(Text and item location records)
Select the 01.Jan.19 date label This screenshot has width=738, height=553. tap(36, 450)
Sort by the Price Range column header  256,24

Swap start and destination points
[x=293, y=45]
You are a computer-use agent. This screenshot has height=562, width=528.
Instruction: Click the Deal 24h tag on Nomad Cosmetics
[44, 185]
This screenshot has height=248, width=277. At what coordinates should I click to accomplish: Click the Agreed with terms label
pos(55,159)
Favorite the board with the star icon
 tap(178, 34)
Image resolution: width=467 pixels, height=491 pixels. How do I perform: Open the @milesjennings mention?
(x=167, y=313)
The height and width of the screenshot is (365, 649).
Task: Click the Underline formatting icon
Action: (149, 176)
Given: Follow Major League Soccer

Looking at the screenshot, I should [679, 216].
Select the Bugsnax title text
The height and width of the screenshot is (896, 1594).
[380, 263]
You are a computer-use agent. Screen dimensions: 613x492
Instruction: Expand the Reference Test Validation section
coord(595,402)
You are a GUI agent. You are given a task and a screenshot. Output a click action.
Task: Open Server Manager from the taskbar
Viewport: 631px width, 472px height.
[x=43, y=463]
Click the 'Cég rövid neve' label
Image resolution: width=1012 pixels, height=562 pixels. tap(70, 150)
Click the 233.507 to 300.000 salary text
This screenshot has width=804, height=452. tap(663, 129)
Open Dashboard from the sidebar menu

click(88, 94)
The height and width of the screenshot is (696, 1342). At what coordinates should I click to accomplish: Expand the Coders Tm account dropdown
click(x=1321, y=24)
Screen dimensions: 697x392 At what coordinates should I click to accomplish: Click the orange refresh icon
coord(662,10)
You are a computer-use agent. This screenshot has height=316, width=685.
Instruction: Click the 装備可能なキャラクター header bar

◆ **Directions for this task**: Find each line in the records above that contains the word "coordinates" and copy those lines.

◆ **Output of the task**:
This screenshot has height=248, width=277. At what coordinates should I click to accomplish: Click the Agreed with terms label
The height and width of the screenshot is (696, 1342). At what coordinates should I click to accomplish: Expand the Coders Tm account dropdown
Screen dimensions: 697x392 At what coordinates should I click to accomplish: Click the orange refresh icon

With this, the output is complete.